== What is required ==
Please return the data below word for word, with every line unchanged.

== Data in this exercise ==
┏━━

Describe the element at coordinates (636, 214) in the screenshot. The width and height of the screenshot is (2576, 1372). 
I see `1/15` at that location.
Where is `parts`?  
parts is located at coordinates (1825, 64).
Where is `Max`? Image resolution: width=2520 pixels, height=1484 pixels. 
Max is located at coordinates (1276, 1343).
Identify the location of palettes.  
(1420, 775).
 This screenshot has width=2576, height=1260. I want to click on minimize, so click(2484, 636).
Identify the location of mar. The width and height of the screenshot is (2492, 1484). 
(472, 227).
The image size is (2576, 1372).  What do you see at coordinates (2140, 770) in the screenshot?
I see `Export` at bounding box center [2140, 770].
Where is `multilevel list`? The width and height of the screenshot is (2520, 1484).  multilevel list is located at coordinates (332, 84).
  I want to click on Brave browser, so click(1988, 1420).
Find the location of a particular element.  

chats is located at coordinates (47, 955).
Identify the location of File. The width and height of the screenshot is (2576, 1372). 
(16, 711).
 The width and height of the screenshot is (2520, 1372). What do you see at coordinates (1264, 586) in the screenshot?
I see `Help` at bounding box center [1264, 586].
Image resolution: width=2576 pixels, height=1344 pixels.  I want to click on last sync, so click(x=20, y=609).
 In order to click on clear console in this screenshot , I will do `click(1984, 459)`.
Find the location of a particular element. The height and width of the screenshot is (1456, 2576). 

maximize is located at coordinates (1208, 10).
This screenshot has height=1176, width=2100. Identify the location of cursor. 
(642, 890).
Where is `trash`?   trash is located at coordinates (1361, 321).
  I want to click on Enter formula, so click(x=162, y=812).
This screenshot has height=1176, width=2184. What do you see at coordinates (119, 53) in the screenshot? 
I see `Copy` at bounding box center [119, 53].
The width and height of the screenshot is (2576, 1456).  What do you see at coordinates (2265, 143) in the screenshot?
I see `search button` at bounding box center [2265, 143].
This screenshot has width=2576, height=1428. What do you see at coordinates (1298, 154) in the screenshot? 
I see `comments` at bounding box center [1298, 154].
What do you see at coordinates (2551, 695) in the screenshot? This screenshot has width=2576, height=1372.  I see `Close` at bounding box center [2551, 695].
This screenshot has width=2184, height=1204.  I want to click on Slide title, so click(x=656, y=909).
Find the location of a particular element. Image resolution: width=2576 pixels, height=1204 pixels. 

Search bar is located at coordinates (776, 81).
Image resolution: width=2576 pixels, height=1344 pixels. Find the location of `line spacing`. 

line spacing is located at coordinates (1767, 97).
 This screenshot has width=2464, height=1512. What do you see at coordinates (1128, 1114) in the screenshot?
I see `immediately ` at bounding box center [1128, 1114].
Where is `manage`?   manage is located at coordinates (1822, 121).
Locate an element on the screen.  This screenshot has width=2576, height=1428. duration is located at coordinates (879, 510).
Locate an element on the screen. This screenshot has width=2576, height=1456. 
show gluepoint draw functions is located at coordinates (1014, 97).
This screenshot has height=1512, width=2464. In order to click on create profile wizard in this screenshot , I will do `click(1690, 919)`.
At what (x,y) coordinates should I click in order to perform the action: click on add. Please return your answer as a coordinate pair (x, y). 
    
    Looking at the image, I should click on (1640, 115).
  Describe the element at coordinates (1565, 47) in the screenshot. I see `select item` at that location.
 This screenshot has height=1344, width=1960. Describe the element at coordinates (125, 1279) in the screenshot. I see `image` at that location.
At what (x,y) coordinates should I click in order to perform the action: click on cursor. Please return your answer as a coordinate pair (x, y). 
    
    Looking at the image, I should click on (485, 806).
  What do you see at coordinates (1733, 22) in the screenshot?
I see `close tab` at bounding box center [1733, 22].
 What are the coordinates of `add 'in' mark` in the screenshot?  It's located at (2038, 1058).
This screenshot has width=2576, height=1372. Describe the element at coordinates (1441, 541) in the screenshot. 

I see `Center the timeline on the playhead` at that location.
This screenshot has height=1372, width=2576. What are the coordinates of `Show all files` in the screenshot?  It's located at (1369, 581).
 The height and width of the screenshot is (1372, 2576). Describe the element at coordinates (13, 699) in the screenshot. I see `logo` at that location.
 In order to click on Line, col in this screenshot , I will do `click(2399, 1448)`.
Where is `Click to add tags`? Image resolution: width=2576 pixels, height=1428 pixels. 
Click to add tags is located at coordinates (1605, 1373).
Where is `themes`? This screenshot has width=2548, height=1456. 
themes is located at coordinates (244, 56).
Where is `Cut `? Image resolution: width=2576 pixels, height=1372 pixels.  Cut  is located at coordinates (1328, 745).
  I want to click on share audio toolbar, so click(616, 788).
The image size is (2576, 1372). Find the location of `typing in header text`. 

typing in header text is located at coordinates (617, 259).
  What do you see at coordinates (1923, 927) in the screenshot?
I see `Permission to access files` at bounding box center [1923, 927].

┗━━

== Written answer ==
Describe the element at coordinates (636, 214) in the screenshot. The width and height of the screenshot is (2576, 1372). 
I see `1/15` at that location.
Where is `parts`?  
parts is located at coordinates (1825, 64).
Where is `Max`? Image resolution: width=2520 pixels, height=1484 pixels. 
Max is located at coordinates (1276, 1343).
Identify the location of palettes.  
(1420, 775).
 This screenshot has width=2576, height=1260. I want to click on minimize, so click(2484, 636).
Identify the location of mar. The width and height of the screenshot is (2492, 1484). 
(472, 227).
The image size is (2576, 1372).  What do you see at coordinates (2140, 770) in the screenshot?
I see `Export` at bounding box center [2140, 770].
Where is `multilevel list`? The width and height of the screenshot is (2520, 1484).  multilevel list is located at coordinates (332, 84).
  I want to click on Brave browser, so click(1988, 1420).
Find the location of a particular element.  

chats is located at coordinates (47, 955).
Identify the location of File. The width and height of the screenshot is (2576, 1372). 
(16, 711).
 The width and height of the screenshot is (2520, 1372). What do you see at coordinates (1264, 586) in the screenshot?
I see `Help` at bounding box center [1264, 586].
Image resolution: width=2576 pixels, height=1344 pixels.  I want to click on last sync, so click(x=20, y=609).
 In order to click on clear console in this screenshot , I will do `click(1984, 459)`.
Find the location of a particular element. The height and width of the screenshot is (1456, 2576). 

maximize is located at coordinates (1208, 10).
This screenshot has height=1176, width=2100. Identify the location of cursor. 
(642, 890).
Where is `trash`?   trash is located at coordinates (1361, 321).
  I want to click on Enter formula, so click(x=162, y=812).
This screenshot has height=1176, width=2184. What do you see at coordinates (119, 53) in the screenshot? 
I see `Copy` at bounding box center [119, 53].
The width and height of the screenshot is (2576, 1456).  What do you see at coordinates (2265, 143) in the screenshot?
I see `search button` at bounding box center [2265, 143].
This screenshot has width=2576, height=1428. What do you see at coordinates (1298, 154) in the screenshot? 
I see `comments` at bounding box center [1298, 154].
What do you see at coordinates (2551, 695) in the screenshot? This screenshot has width=2576, height=1372.  I see `Close` at bounding box center [2551, 695].
This screenshot has width=2184, height=1204.  I want to click on Slide title, so click(x=656, y=909).
Find the location of a particular element. Image resolution: width=2576 pixels, height=1204 pixels. 

Search bar is located at coordinates (776, 81).
Image resolution: width=2576 pixels, height=1344 pixels. Find the location of `line spacing`. 

line spacing is located at coordinates (1767, 97).
 This screenshot has width=2464, height=1512. What do you see at coordinates (1128, 1114) in the screenshot?
I see `immediately ` at bounding box center [1128, 1114].
Where is `manage`?   manage is located at coordinates (1822, 121).
Locate an element on the screen.  This screenshot has width=2576, height=1428. duration is located at coordinates (879, 510).
Locate an element on the screen. This screenshot has width=2576, height=1456. 
show gluepoint draw functions is located at coordinates (1014, 97).
This screenshot has height=1512, width=2464. In order to click on create profile wizard in this screenshot , I will do `click(1690, 919)`.
At what (x,y) coordinates should I click in order to perform the action: click on add. Please return your answer as a coordinate pair (x, y). 
    
    Looking at the image, I should click on (1640, 115).
  Describe the element at coordinates (1565, 47) in the screenshot. I see `select item` at that location.
 This screenshot has height=1344, width=1960. Describe the element at coordinates (125, 1279) in the screenshot. I see `image` at that location.
At what (x,y) coordinates should I click in order to perform the action: click on cursor. Please return your answer as a coordinate pair (x, y). 
    
    Looking at the image, I should click on (485, 806).
  What do you see at coordinates (1733, 22) in the screenshot?
I see `close tab` at bounding box center [1733, 22].
 What are the coordinates of `add 'in' mark` in the screenshot?  It's located at (2038, 1058).
This screenshot has width=2576, height=1372. Describe the element at coordinates (1441, 541) in the screenshot. 

I see `Center the timeline on the playhead` at that location.
This screenshot has height=1372, width=2576. What are the coordinates of `Show all files` in the screenshot?  It's located at (1369, 581).
 The height and width of the screenshot is (1372, 2576). Describe the element at coordinates (13, 699) in the screenshot. I see `logo` at that location.
 In order to click on Line, col in this screenshot , I will do `click(2399, 1448)`.
Where is `Click to add tags`? Image resolution: width=2576 pixels, height=1428 pixels. 
Click to add tags is located at coordinates (1605, 1373).
Where is `themes`? This screenshot has width=2548, height=1456. 
themes is located at coordinates (244, 56).
Where is `Cut `? Image resolution: width=2576 pixels, height=1372 pixels.  Cut  is located at coordinates (1328, 745).
  I want to click on share audio toolbar, so click(616, 788).
The image size is (2576, 1372). Find the location of `typing in header text`. 

typing in header text is located at coordinates (617, 259).
  What do you see at coordinates (1923, 927) in the screenshot?
I see `Permission to access files` at bounding box center [1923, 927].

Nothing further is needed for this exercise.